Jusqu’en 66, d’ailleurs, la musique de Bob Marley reposait encore pour une très large part sur cette glorification du style de vie urbain des voyous jamaïcains. De Rude boy à Steppin’ razor, l’hymne des caïds de Kingston chanté par Peter Tosh, en passant par Rule them ruddy ou I’m the toughest (aussi chanté par Peter, et repris par une foultitude d’artistes, dont Johnny Clarke et I-Roy), le jeune Marley assumait le style ‘rocker’ pour épater la galerie. Il faut attendre sa rencontre avec Mortimo Planno, figure tutélaire du mouvement rasta à Kingston, pour que Bob se laisse pousser les dreads et laisse tomber les bracelets cloutés. Peu après, Vernon Carrington – "Gad the prophet" pour les Rastas et fondateur de l’Eglise des 12 tribus d’Israël – poursuivit l’éducation spirituelle de Bob Marley, bien que la star se défendra plus tard d’avoir eu besoin de quiconque pour trouver sa voie (c’est bien naturel) :
"You have to look inside yourself to see rasta. Every Black is a rasta, dem only have to look inside themselves. No one had to tell me. Jah told me himself. I and I look inside I self and I saw Jah Rastafari".
Gad révéla donc à Bob le secret des 12 tribus d’Israël, selon lequel chaque personne appartient à une de ces tribus en fonction de son mois de naissance. Pour Bob, c’est clair, il est né en février, donc il appartient à la tribu de Joseph. D’ailleurs, dans Redemption song, Bob se présente comme la réincarnation de Joseph, fils de Jacob : "but my hand was strenghtened by the hand of the almighty".
A la fin des années 60, les Wailers devinrent le premier groupe jamaïcain populaire à faire de la philosophie et des rythmes rastas le fondement de leur musique. Les Wailers avaient accompli un chemin musical et spirituel d’envergure, donnant naissance à un mouvement culturel original et infléchissant l'évolution du reggae comme aucun autre artiste. Depuis un titre comme Simmer down, (1964, morceau écrit par Bob Marley et enregistré au Studio One) où le jeune Bob Marley s’époumone sur un beat très ska avec un chorus reprenant le refrain, le groupe a imprimé une marque indélébile à cette musique.
"I and I are of the house of David. Our home is Timbuktu, Ethiopia, Africa, where we enjoyed a rich civilization long before the coming of the Europeans. Marcus Garvey said that a people without knowledge of their past is like a tree without roots".

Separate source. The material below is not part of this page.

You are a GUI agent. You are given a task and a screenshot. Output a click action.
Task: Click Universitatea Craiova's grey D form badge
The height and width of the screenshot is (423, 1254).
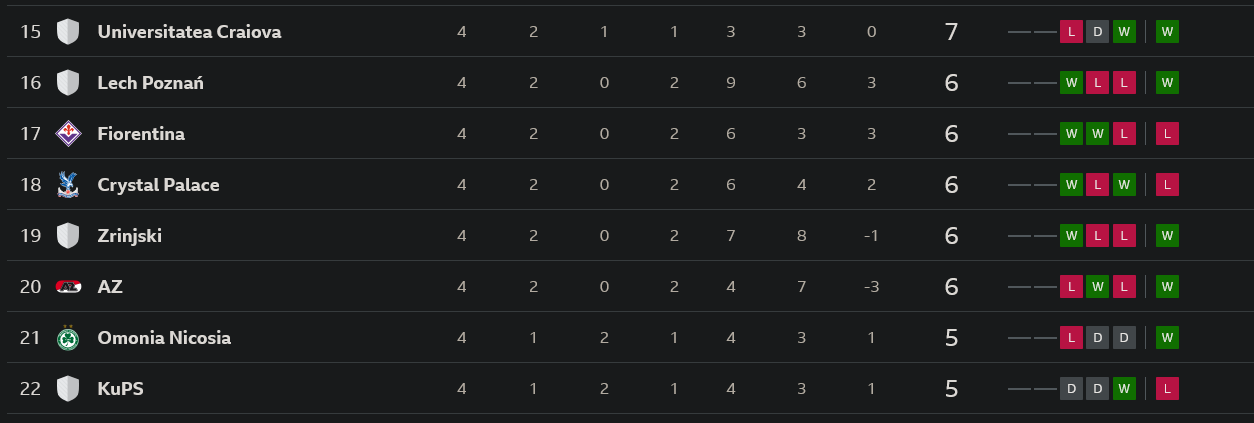click(1097, 32)
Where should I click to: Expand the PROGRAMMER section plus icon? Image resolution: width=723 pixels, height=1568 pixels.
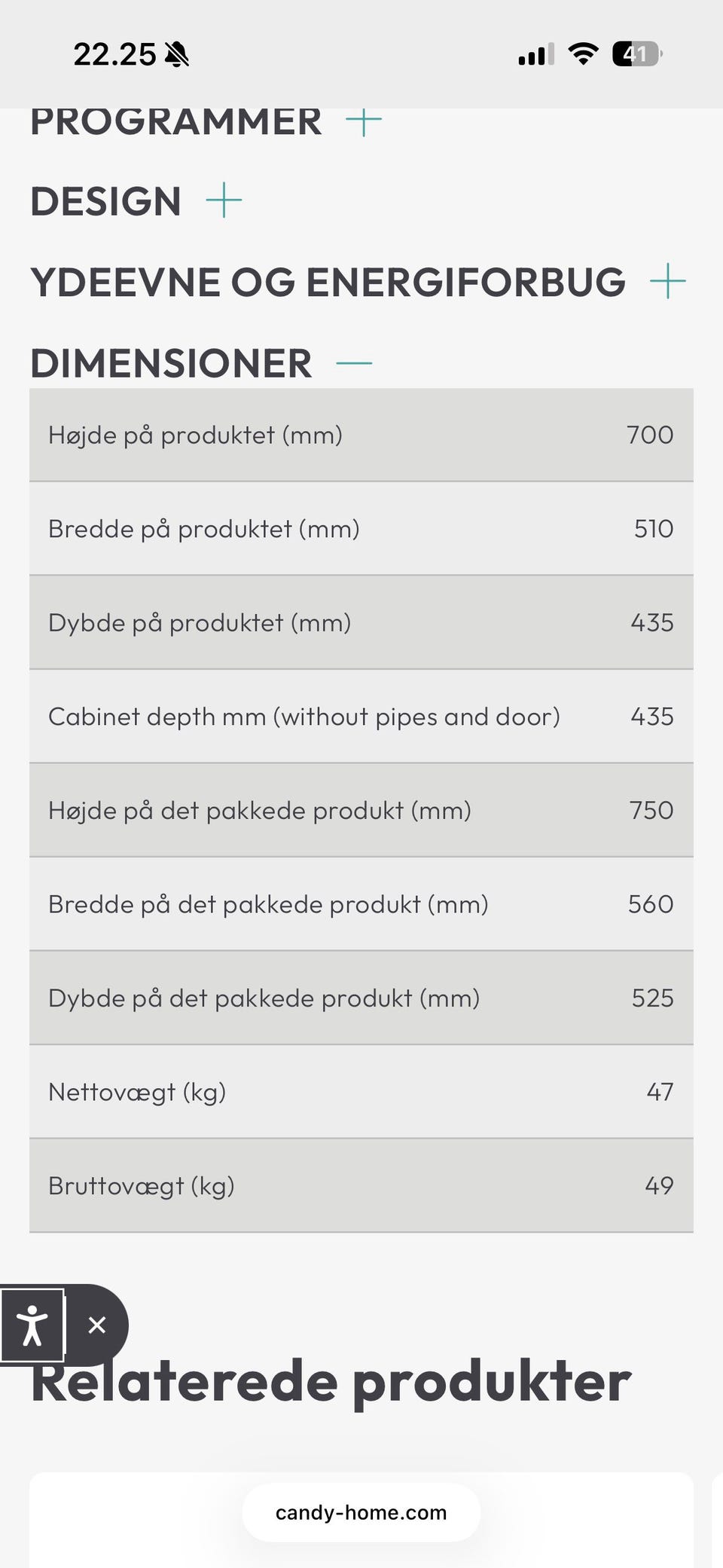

Bientôt, la plupart des stars du reggae devinrent rastas et, en retour, le reggae devint le principal vecteur d’expression de la culture rasta et de ses revendications. Des chanteurs comme Marley devinrent plus que des amuseurs. Ils étaient des révolutionnaires (revolutionnary workers) et des représentants des pauvres de Kingston, chez qui leur message arrivait par la radio, comme dans tous les foyers de l’île.
"Them belly full but we hungry/ A hungry mob is an angry mob/ A rain a fall but the dirt is tough/ A pot a cook but the food no’ nough".
Par ces mots simples chantés avec une voix squelettique, Marley diffusa au sein du peuple jamaïcain des éléments de conscience politique. Il s’en prit au système raciste (skinocratic system) de la Jamaïque, qui plaçait les blancs en haut de l’échelle sociale, les mulâtres au milieu et les noirs en bas. Dans Crazy baldhead, il chante :
"Didn’t my people before me/ Slave for this country/ Now you look me with a scorn/ Then you eat up all my corn".
En 1967, Marley cessa d’enregistrer, quitta Kingston et retourna dans son village natal de St. Ann mountain. Dans ces collines, il conclut son engagement envers Jah Rastafari, donnant une inclinaison définitive à sa vie, à sa musique et au mouvement rasta lui-même. Pendant un an, Bob adopta le style de vie rasta. Lorsqu’il revint à Kingston à la fin de 68, il s’engagea dans le combat musical grâce auquel il demeure célèbre. Ironie du sort, Marley s’était isolé au moment où le monde changeait, où la jeunesse exprimait son ras-le-bol et son désir de nouveauté, comme si cet isolement avait été nécessaire, au milieu de la fureur, pour venir proposer aux masses occidentales une nouvelle spiritualité.
Les premières chansons à connotation religieuse de Bob Marley parurent en 1968. Il s’agit de Selassie I is the temple, Duppy conqueror, Small axe et Trench town rock.